Summit Fruits: Leaders Find Common Bond

As Bill Clinton bid farewell to Boris Yeltsin in Vancouver, he squeezed the Russian's hand very hard twice, and muttered "Win - win".

The real achievement of the Vancouver summit was not the picayune $1. 6 billion in new American money, nor even the $40 billion package of G7 and IMF money and debt relief that Clinton promised to do his best to deliver.

It was the bonding of two populist politicians who talk the same language of campaigns and elections, of barnstorming vast countries in the great vote-hunt of democracies.

This sudden and psychologically important union between two professional politicians is something entirely new at the summit level. Their common obsession with the April 25 referendum and with Russian domestic politics led to the one real hiccup in their talks.

Clinton had been talking at length about the joint U. S. -Russian committee on space and technological cooperation to be chaired by Vice-President Al Gore and the Russian Prime Minister Viktor Chernomyrdin. Yeltsin's face grew longer and longer. Then Clinton referred to his new housing plan to re-settle Russian troops from the Baltic States, using the White House acronym, ROSTI, which stands for Russian Officer's Resettlement Initiative.
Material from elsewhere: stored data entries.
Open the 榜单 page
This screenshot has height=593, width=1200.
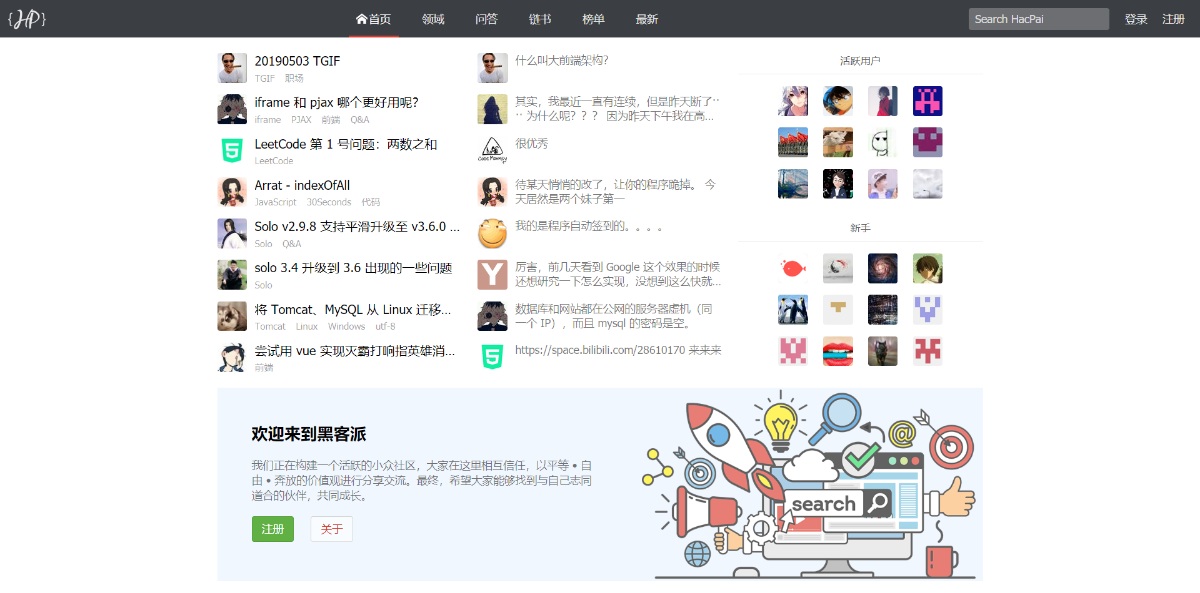pos(593,18)
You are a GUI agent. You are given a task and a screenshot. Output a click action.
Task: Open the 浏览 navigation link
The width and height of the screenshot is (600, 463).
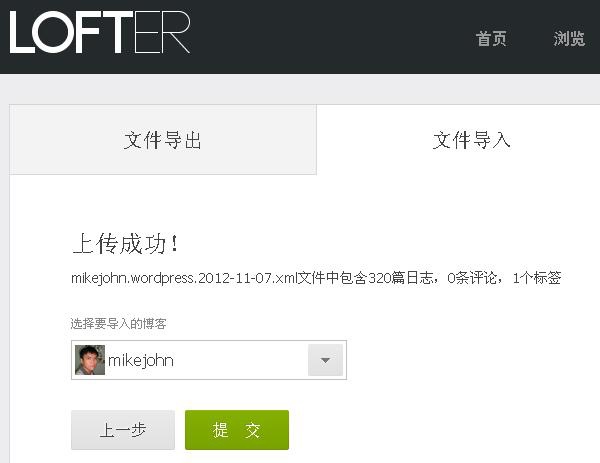[569, 39]
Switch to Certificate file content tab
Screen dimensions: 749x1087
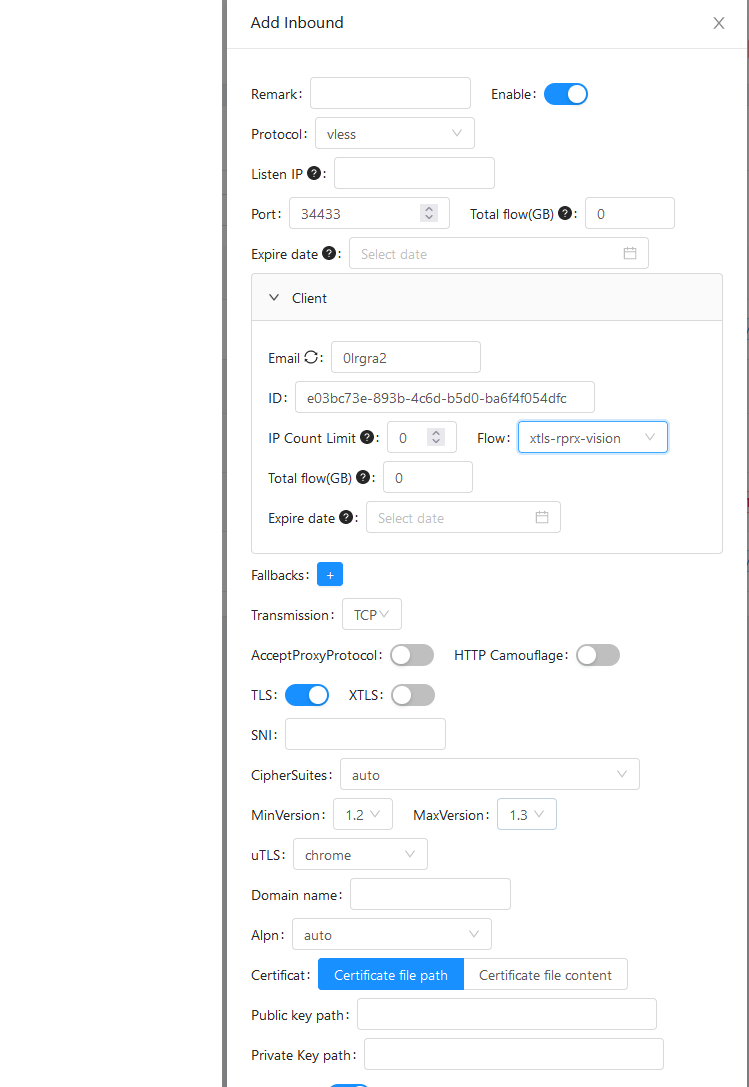coord(545,975)
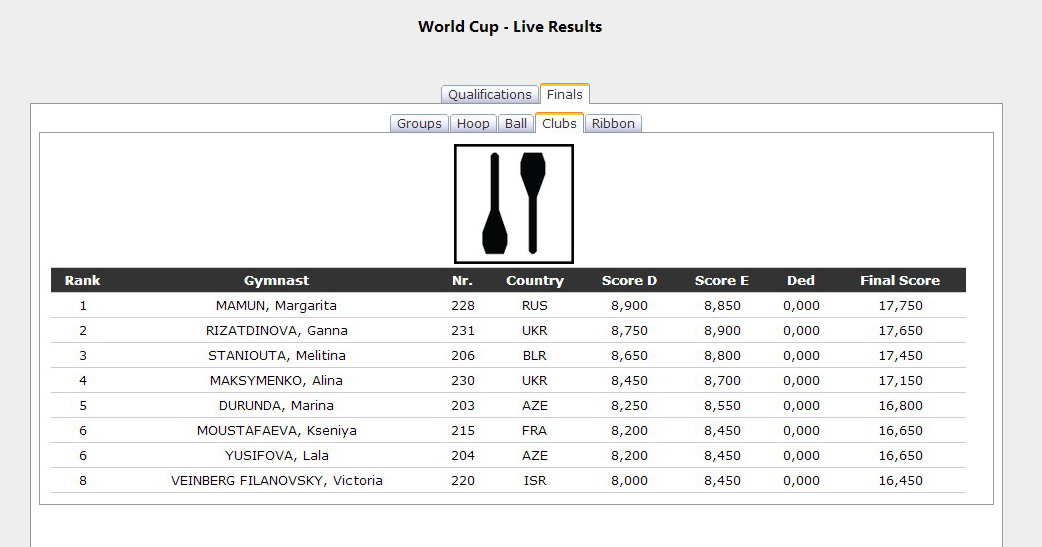
Task: Click VEINBERG FILANOVSKY, Victoria entry
Action: click(x=276, y=481)
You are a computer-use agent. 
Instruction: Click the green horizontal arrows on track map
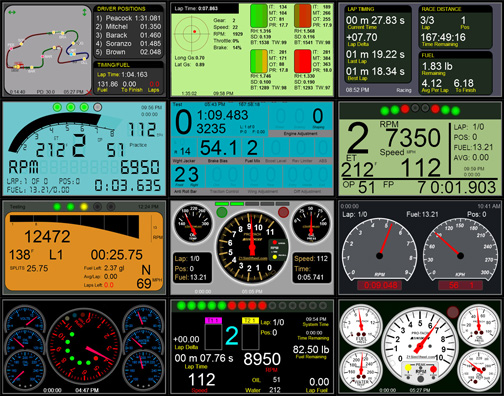coord(12,12)
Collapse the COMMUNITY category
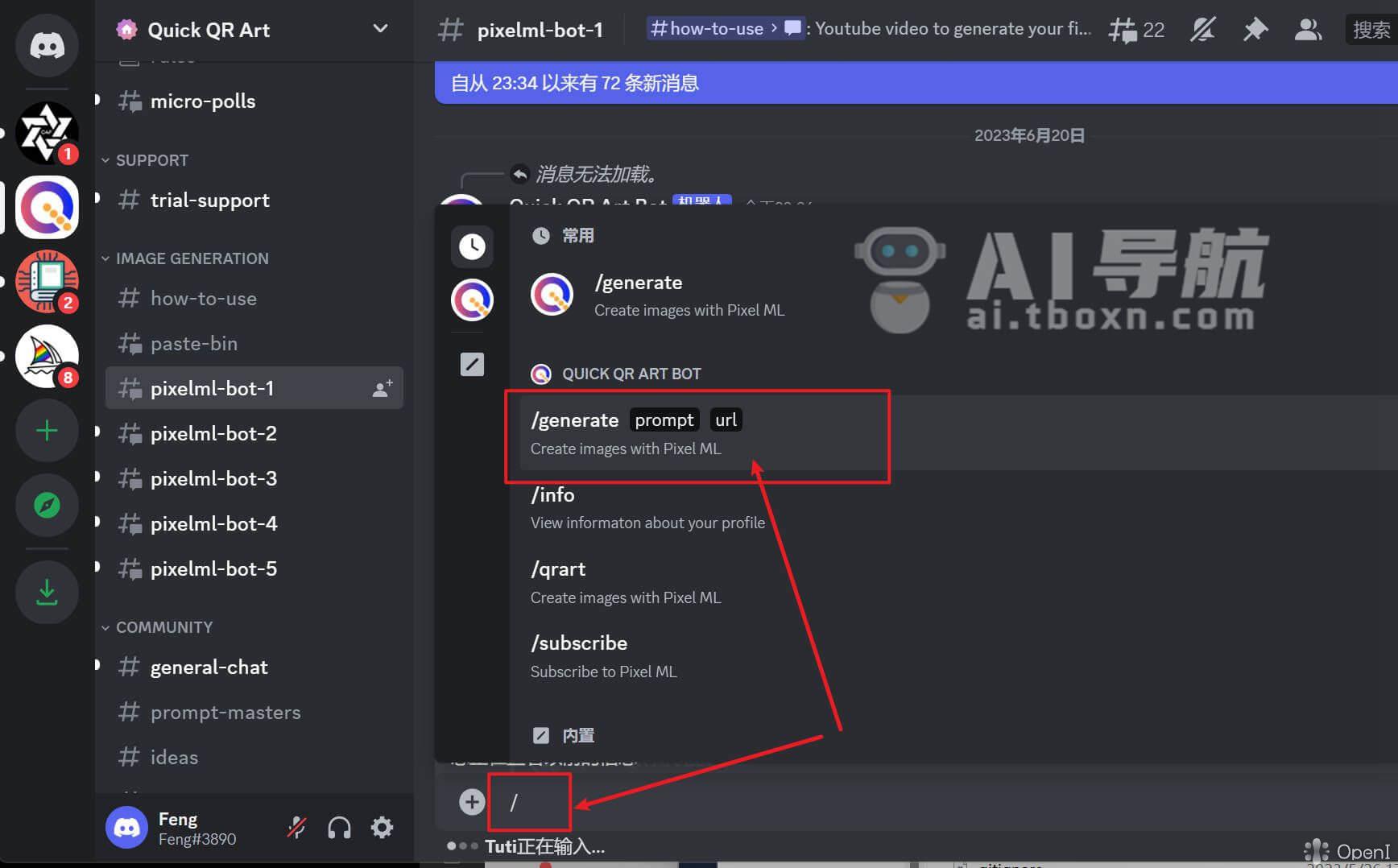This screenshot has height=868, width=1398. click(163, 627)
Yeltsin could hardly contain himself. "Why do you keep talking about my Vice-President Rutskoi? " he complained.

"Gore", said Clinton, suddenly understanding Yeltsin's confusion. "I was talking about our Vice-President, Al Gore".

Indeed, it was because the Americans knew of Yeltsin's concerns about Rutskoi that Clinton had proposed Chernomyrdin to join Gore on the new commission, rather than make it a vehicle for the two Veeps. Clinton wants to do everything he can, short of overt interference in the Russian political process, to help Boris win.

Yeltsin brings home something very close to an American mandate for a discreet and bloodless political coup to re-assert his authority over the fractious Russian Parliament and the spendthrift Central Bank. The White House is gambling on Yeltsin to win the referendum, and will back him even if the referendum gives an ambiguous result of a majority of the votes cast, but not of all eligible voters.

One of Clinton's aides summed it up on the plane back to Washington. "It's that old political law - you can't beat somebody with nobody. and one thing about Yeltsin - he sure is somebody. The other side has nobody".

Clinton nodded, thinking back to the big Russian whom he had suddenly come to know as a campaigning politician much like himself. and he said again - "Win, Boris, win".